Half Life - 33 - locked up

Half Life - 33 – locked up

June 11th, 2021

It starts with a small prick, followed by a gentle insertion. Once in deep enough it is withdrawn and replaced with a plastic tube. The canula signals the start of another treatment cycle, with slightly salty water dripping into an arm until the radioactive injection is pushed in, kept company by yet more saline. Left alone with a book, a water jug, and the bag on a stand, the radioactive isotope is, with luck, finding its way through arteries and veins to kill Nobby the cancer with miniature radioactive explosions. The technician, Geiger counter in hand, comes in every half an hour, stands a carefully measured metre away, checks the radioactivity is at the right levels, and to encourages me to go to the toilet. Blood spurting from the hole in my arm as the canula is removed, putting the future of a decent shirt in doubt, provides the most excitement my small cell had seen all day.  

Keeping amused while isolated in the clinic is nothing compared to avoiding everyone for the seven days that follow. Dancing around children in the kitchen so they never get too close, dissuading the dog from jumping on the bed for her ritual early morning cuddle, and eating on my own, all keep the radiation away from those who don’t need it, but make life complicated. Sitting upstairs, even with the ability to choose the program on the screen, is a lonely experience as the laughter from downstairs floats up. Getting the whole bed, sprawling in every direction during the night without being thumped, is one of the few the positive parts of the experience. 

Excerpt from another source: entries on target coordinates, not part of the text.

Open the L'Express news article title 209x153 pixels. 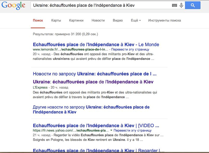(93, 82)
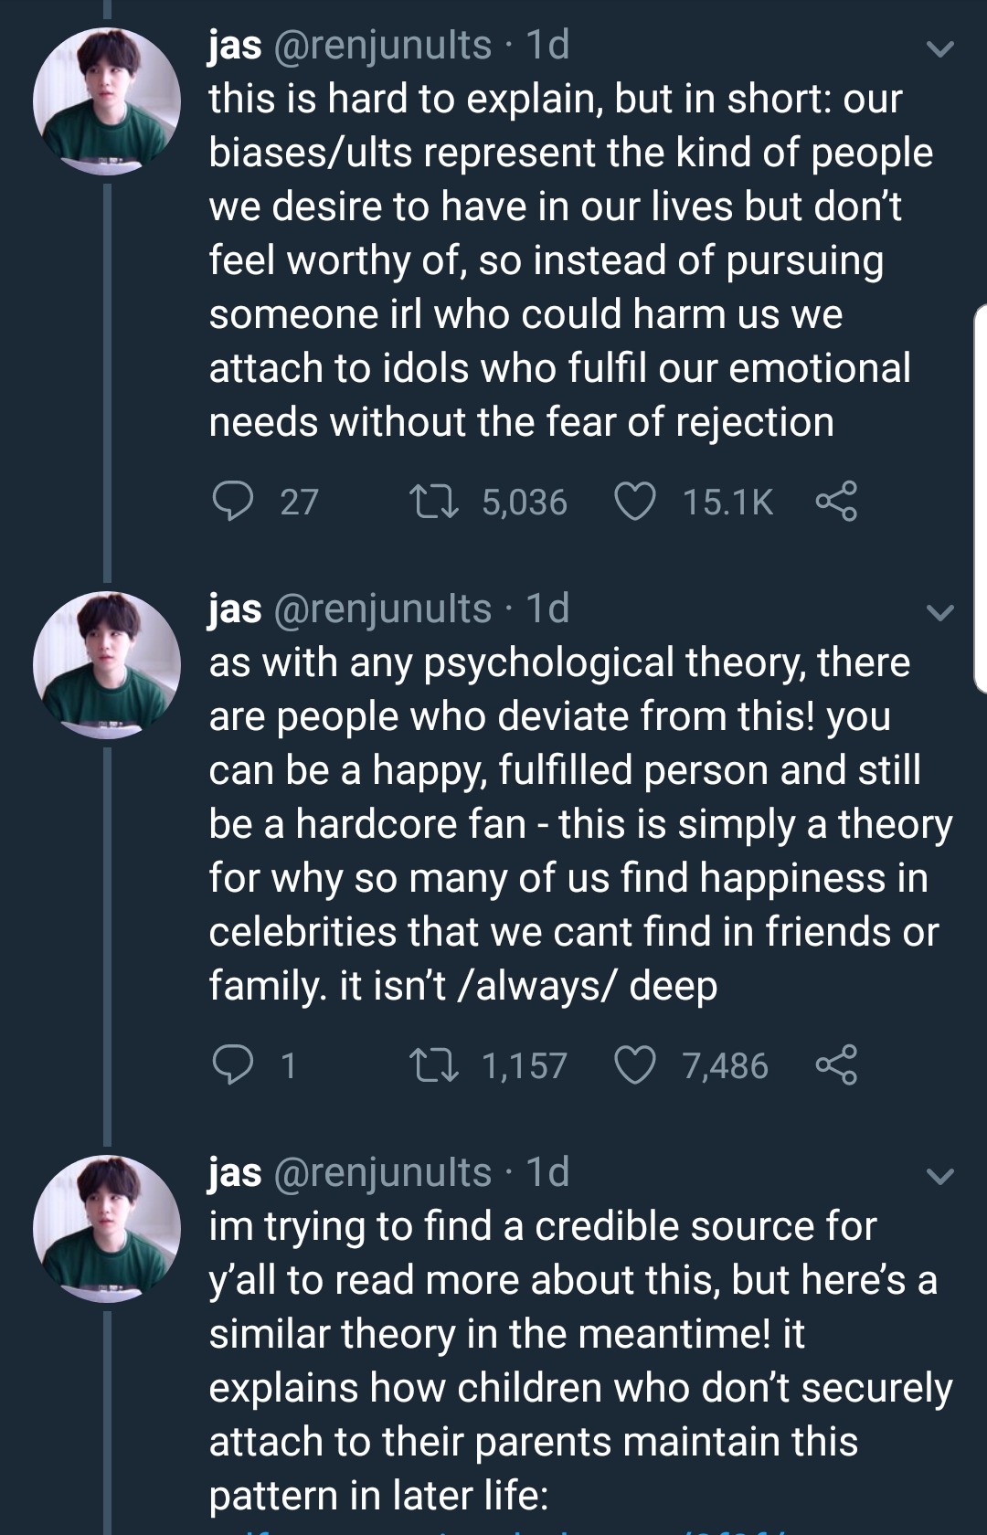987x1535 pixels.
Task: Tap the name jas on second tweet
Action: pos(235,609)
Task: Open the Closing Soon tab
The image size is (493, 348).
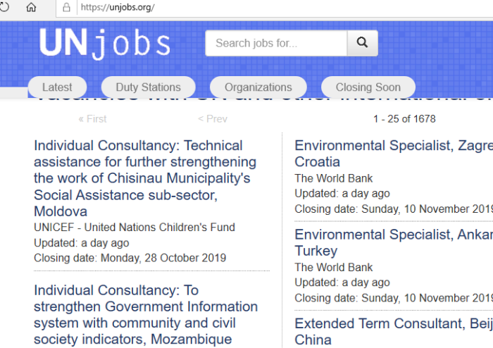Action: 368,87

It was having to miss The Wife’s birthday which hurt the most. It was one of those with a zero at the end, a big one with which the word crisis can be linked. She was well catered for, family and childhood friends conspiring to surprise her at her parents’ house. Failing the Mrs Marple test, she didn’t notice any of the clues unintentionally dropped during the days leading up to it. Information security was so poor even JJ the dog knew there was a party waiting for her to walk in to.  As she celebrated in the sunshine far away, all attempts to address the tiredness the treatment generated were thwarted by a stream of deliveries. Every inch of the kitchen table was covered with gift boxes and bunches of flowers, and all objections to the large number of vases we accommodate, which act as housing for spiders and dust, were swept aside as even the ugly ones were called on to perform their primary function. 

An unrecorded, and tragic, side-effect of this round of radiation isotope treatment is a, I hope temporary, aversion to wine, whisky, and beer. Chemotherapy managed to make food taste like badly made humus and red wine like chewing aluminium foil. This therapy was not meant to do anything as disastrous and, previously, hadn’t got in the way of the compulsory daily alcohol intake.  Experimentation, in the name of science, to see how long it lasts is on-going and, after four days, there are indications of it wearing off as radiation levels drop. The curse of tee-totalism looks like it will be avoided.

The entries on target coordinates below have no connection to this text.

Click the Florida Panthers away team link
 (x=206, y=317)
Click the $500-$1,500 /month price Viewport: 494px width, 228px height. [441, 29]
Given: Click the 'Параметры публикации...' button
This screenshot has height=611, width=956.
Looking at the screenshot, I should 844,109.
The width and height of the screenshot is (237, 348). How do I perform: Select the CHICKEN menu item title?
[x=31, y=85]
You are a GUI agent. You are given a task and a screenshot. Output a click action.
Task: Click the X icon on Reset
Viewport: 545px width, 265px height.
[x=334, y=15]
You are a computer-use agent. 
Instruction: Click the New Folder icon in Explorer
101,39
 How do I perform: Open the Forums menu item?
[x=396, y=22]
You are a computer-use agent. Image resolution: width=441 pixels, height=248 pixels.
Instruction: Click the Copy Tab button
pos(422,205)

The days separated from the world, and wine, drag on. Schadenfreude when watching the new national sport of going abroad and then rushing back just as the government, with an evil chuckle, changes the rules, loses its joy after listening to the twentieth radio interview with an upset holidaymaker standing in an airport. It was easier when the media was full of stories about people living on their own in lockdown, at least then there was a sense of being involved in psychological experiment on mass obedience and the orchestrated damaging of saucepans on doorsteps. 

The irrational, intense, need to eat which the steroids caused had resulted in piling on weight and a puffy face worthy of Captain Pugwash. Cravings were never for fruit and vegetables but crisps, donuts, and sausage rolls. So much that, in the week leading up to isolation, Older Boy was forced, slightly against his will, to head into Greggs as soon as it had re-opened to fetch the full meat, full fat, full gluten sausage rolls needed. The donut bribe was insufficient to remove his obvious disapproval at my culinary choices. Using isolation as an opportunity to come off the steroids, and maybe the sausage rolls, resulted in my no longer feeling like a very hungry caterpillar the whole time. Release from the isolation cocoon, when it comes, may not produce a beautiful butterfly, but certainly a thinner one. 

With the end beckoning like a jail release date, when I am reunited with the family I live with but have not touched for a week, a potential lunch date is already planned for day one and discussions about where to go over the weekend are conducted at high volume between rooms. Until then, the garden, with the summer warmth bringing it back into use, looks like the place to spend the time, as it gives enough distance away from the children as they muck about so as not to mutate them any more than they already are.